> **What to work on**
Copy the entries word for word, starting with the line that contains "Click the red" and continuing through the end of the entries, with both ends included. Give only that part.

(Stored data entries)

-----

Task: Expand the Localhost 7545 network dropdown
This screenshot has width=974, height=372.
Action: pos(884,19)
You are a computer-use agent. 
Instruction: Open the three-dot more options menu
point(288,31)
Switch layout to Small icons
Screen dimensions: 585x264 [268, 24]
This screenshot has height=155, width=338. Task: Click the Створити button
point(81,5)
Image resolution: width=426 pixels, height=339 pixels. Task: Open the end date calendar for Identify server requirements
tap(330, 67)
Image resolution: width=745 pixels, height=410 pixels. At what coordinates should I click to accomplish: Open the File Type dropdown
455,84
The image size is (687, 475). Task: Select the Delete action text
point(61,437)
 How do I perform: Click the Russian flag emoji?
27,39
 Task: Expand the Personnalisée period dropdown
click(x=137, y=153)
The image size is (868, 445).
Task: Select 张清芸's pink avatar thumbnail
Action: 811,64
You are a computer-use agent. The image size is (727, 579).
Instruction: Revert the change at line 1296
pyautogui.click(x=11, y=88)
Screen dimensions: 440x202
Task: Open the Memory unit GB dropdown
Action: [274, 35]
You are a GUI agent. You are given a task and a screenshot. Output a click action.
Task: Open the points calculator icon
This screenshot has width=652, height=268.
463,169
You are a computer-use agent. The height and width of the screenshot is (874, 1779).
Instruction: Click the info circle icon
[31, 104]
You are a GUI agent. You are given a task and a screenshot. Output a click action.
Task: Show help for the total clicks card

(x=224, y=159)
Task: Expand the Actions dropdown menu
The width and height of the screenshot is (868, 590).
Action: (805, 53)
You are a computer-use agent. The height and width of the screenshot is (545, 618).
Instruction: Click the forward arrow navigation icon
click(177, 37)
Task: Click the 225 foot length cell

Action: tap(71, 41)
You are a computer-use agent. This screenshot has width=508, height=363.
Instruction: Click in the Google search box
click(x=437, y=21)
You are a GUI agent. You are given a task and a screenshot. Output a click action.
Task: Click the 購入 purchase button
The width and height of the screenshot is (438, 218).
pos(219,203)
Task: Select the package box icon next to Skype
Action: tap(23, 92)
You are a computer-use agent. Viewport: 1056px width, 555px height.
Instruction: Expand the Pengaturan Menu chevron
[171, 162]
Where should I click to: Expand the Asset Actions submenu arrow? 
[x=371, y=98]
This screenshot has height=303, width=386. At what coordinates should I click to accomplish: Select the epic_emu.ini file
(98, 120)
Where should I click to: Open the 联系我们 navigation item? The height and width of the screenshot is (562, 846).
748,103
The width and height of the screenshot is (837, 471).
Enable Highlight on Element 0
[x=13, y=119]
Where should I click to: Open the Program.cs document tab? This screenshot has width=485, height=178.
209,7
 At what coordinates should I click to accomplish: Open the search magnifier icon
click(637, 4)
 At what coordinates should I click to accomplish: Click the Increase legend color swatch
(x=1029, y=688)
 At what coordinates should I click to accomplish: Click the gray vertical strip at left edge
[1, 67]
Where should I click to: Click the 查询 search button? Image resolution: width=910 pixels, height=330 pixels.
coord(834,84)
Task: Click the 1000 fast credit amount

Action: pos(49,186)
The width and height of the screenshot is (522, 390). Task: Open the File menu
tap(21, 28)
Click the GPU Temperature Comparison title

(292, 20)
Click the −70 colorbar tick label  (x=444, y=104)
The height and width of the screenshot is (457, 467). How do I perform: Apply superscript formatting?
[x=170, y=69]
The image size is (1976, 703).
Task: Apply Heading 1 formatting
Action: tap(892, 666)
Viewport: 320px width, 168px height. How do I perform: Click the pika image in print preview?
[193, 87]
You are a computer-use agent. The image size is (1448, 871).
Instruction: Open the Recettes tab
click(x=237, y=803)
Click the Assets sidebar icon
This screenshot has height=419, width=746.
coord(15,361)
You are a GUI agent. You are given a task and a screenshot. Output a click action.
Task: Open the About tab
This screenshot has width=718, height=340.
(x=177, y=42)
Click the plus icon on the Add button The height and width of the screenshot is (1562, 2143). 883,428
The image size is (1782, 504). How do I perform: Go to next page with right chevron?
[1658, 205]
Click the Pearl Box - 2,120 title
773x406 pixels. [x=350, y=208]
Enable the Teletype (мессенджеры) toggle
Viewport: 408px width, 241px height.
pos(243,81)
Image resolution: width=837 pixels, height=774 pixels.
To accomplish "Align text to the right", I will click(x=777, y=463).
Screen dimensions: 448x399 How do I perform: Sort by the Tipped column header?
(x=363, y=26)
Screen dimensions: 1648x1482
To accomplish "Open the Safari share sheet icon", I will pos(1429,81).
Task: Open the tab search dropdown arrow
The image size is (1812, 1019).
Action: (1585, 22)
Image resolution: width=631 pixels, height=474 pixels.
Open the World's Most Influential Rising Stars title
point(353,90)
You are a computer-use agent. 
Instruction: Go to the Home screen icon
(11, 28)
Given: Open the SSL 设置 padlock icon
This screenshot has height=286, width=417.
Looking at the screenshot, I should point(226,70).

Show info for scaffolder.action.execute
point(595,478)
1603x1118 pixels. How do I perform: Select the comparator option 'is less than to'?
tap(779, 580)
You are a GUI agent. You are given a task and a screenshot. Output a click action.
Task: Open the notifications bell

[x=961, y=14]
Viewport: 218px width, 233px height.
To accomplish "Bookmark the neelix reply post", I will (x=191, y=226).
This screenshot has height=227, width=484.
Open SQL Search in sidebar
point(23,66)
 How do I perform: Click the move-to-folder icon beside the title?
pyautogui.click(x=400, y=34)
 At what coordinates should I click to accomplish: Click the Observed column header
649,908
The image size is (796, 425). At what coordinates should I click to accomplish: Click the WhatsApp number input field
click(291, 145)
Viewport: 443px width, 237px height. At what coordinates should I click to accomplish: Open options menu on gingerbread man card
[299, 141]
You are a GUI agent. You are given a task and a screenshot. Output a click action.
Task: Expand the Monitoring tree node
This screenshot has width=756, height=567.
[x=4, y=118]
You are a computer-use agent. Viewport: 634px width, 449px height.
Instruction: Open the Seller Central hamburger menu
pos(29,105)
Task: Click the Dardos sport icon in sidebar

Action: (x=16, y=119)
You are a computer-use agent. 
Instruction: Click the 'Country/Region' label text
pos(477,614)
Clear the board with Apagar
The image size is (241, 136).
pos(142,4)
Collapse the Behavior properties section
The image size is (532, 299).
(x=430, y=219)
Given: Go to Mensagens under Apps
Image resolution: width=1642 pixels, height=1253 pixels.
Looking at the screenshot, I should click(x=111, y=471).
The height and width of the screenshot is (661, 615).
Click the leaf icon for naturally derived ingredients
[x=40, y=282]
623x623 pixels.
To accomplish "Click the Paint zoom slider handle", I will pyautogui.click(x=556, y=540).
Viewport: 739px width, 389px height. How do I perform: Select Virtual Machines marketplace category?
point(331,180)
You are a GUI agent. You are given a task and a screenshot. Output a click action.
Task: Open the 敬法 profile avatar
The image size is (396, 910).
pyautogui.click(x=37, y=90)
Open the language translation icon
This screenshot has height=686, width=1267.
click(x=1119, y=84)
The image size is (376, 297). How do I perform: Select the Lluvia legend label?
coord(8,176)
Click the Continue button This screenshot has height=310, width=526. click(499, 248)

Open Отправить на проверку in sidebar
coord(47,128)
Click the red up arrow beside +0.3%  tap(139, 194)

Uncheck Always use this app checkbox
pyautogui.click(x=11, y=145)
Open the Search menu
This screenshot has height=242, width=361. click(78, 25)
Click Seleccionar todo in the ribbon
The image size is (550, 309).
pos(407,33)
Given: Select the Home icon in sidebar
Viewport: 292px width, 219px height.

-----

> **Solution below**
Click the red up arrow beside +0.3%  tap(139, 194)

Uncheck Always use this app checkbox
pyautogui.click(x=11, y=145)
Open the Search menu
This screenshot has height=242, width=361. click(78, 25)
Click Seleccionar todo in the ribbon
The image size is (550, 309).
pos(407,33)
Given: Select the Home icon in sidebar
Viewport: 292px width, 219px height.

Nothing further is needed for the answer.